◆ Textauszug ◆
============================================================

Budapest, auf den Straßen: Viele junge Menschen feiern ihre bestandenen Abschlussprüfungen. Nur Ábel (Gáspár Adonyi-Walsh) nicht. Der 18-Jährige ist bei der Matura durchgefallen. Blackout. Weil er Angst vor seinem cholerischen, rechtskonservativen Vater (István Znamenák) hat, erzählt er ihm nicht die Geschichte seines Versagens, sondern erwähnt beiläufig, dass womöglich sein linksliberaler Geschichtslehrer Jakab (András Rusznák) schuld sei, dass er nicht durchkam. Warum? Weil an seinem Revers ein nationaler Pin heftete; mehr aus Zufall.
Sein Vater springt auf die Theorie auf, erzählt sie seinem Doktor, sie wird weitergetratscht. Und landet bei der jungen Journalistin Erika (Rebeka Hatházi), die für eine Orbán-treue Zeitung arbeitet und ihre Chance auf eine Coverstory sieht. Ábels Notlüge jazzt sich bald zum nationalen Polit-Skandal hoch.

============================================================

◆ Datenauflistung ◆
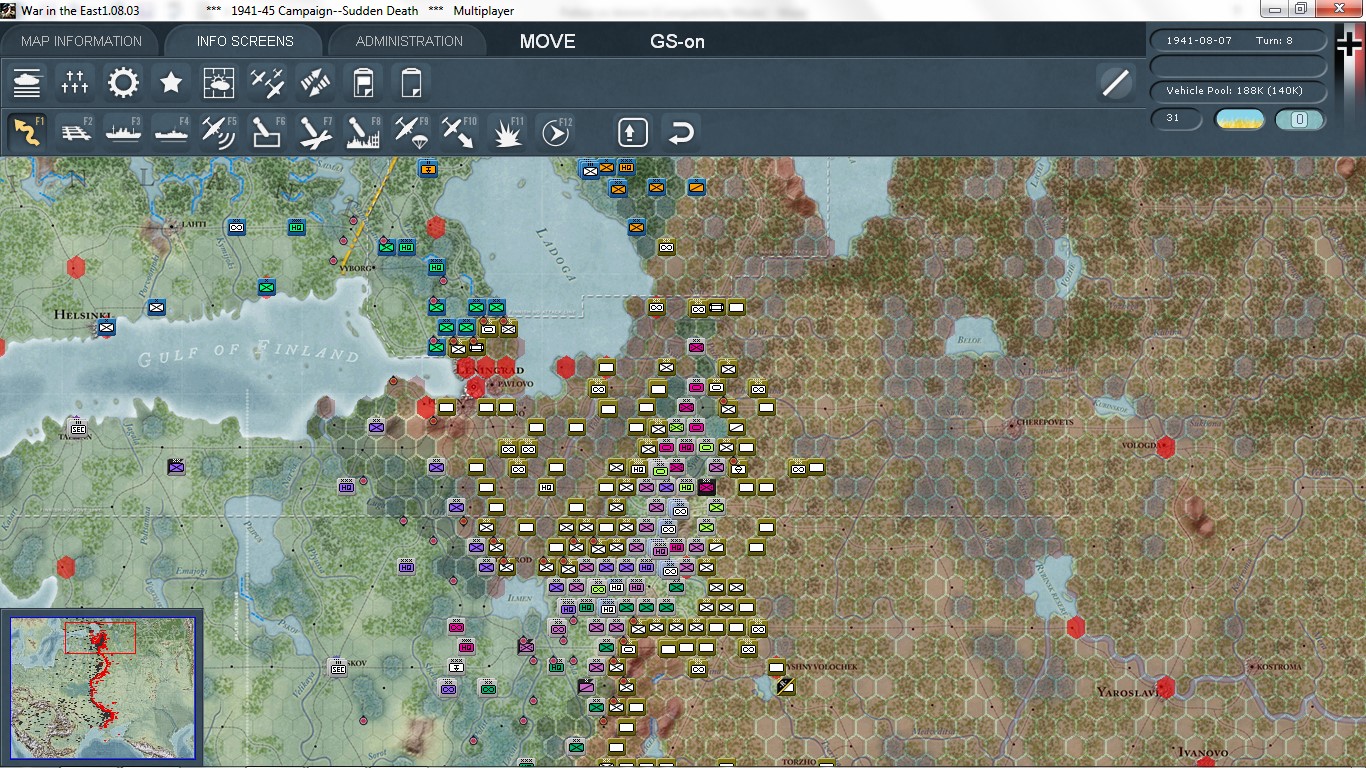Click the clear weather indicator swatch

tap(1238, 119)
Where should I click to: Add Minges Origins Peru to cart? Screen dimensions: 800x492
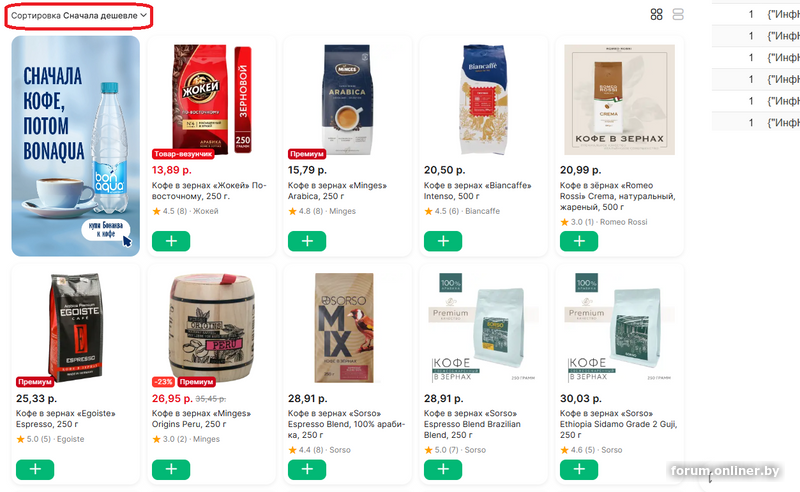click(171, 470)
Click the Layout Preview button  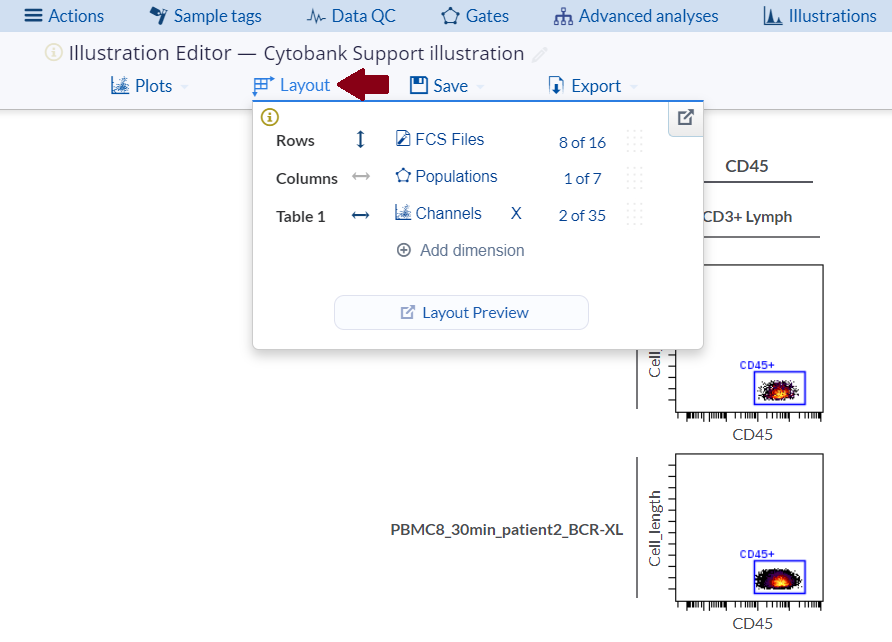click(461, 312)
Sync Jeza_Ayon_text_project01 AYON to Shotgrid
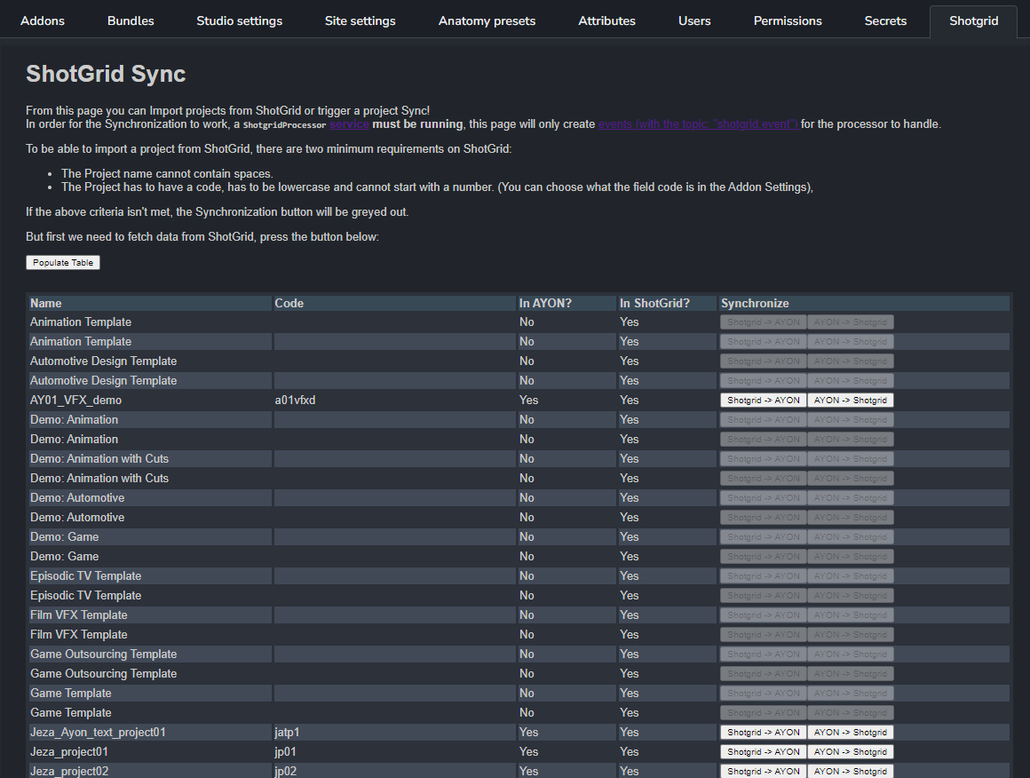 click(850, 732)
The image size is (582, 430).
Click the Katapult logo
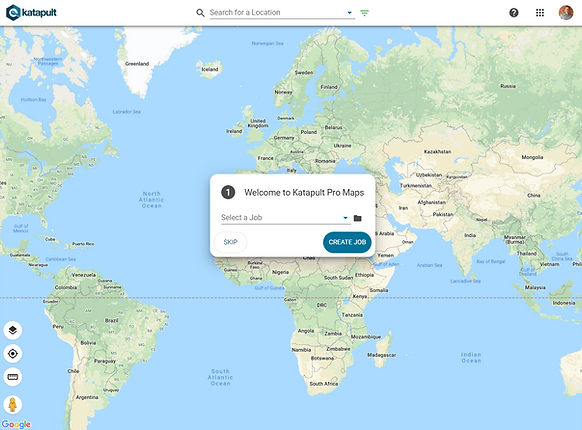tap(32, 13)
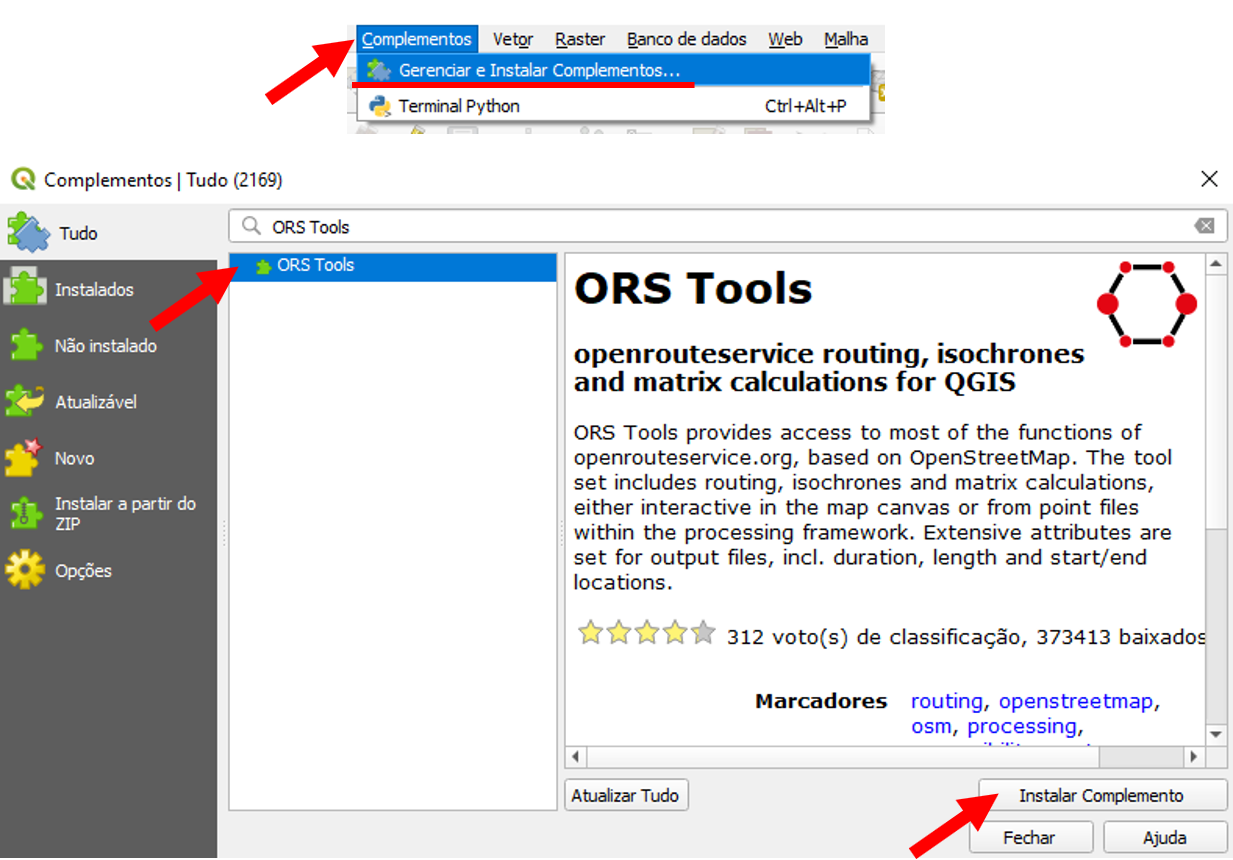
Task: Clear the plugin search field text
Action: pos(1205,227)

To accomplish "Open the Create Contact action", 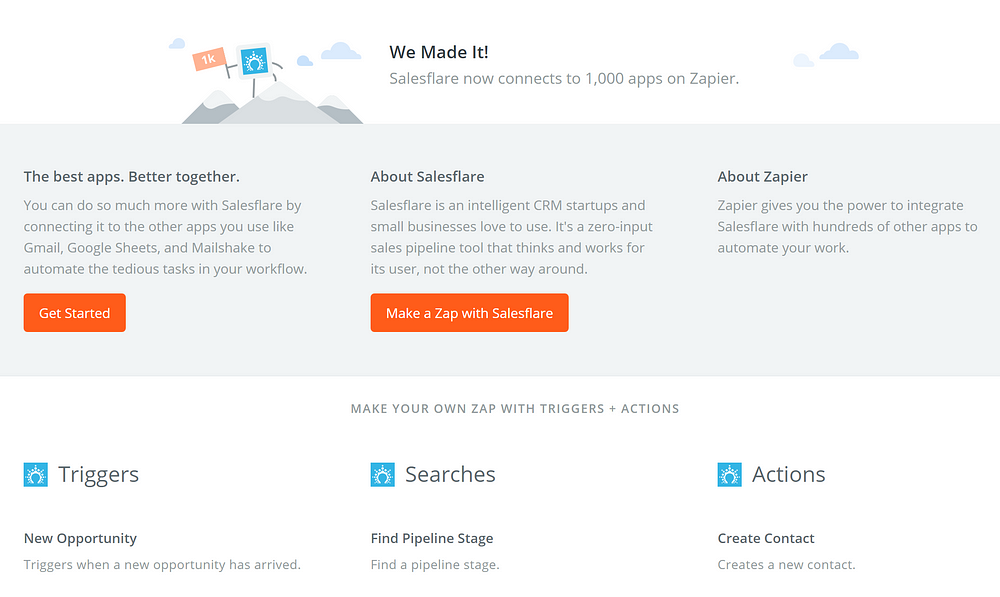I will click(x=766, y=538).
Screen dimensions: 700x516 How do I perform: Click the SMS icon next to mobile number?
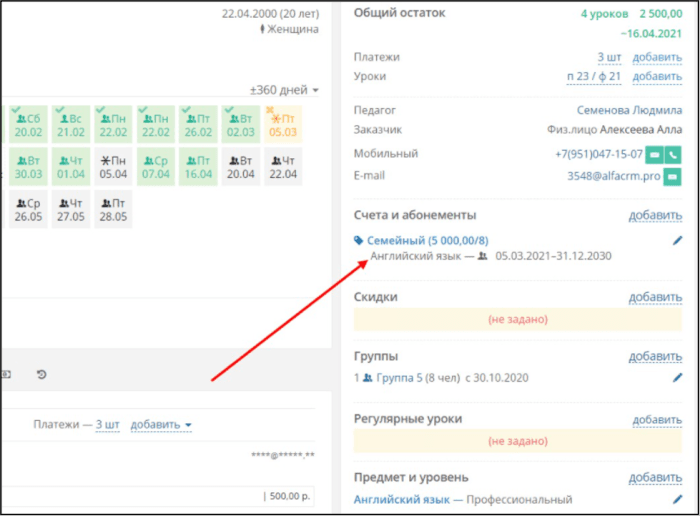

============================================================

◆ Fragen zum Material ◆
**1.** Gib aus dem Textauszug die Stelle wieder, die bei „Sein Vater springt“ beginnt und bei „nationalen Polit-Skandal hoch.“ endet.
**2.** Prüfe anhand des Textauszugs, ob die folgenden Aussagen zutreffen. Antworte jeweils mit Ja oder Nein und zitiere die entscheidenden Worte wörtlich. (a) Ábel hat die Matura bestanden. (b) Erika arbeitet für eine Orbán-treue Zeitung. (c) Ábels Vater erzählt die Theorie seinem Doktor.
Das Material hat mit dem Textauszug nichts zu tun.

◆ Lösungen der Aufgaben ◆
**1.**
Sein Vater springt auf die Theorie auf, erzählt sie seinem Doktor, sie wird weitergetratscht. Und landet bei der jungen Journalistin Erika (Rebeka Hatházi), die für eine Orbán-treue Zeitung arbeitet und ihre Chance auf eine Coverstory sieht. Ábels Notlüge jazzt sich bald zum nationalen Polit-Skandal hoch.

**2.**
(a) Nein: „Der 18-Jährige ist bei der Matura durchgefallen.“
(b) Ja: „die für eine Orbán-treue Zeitung arbeitet“
(c) Ja: „erzählt sie seinem Doktor“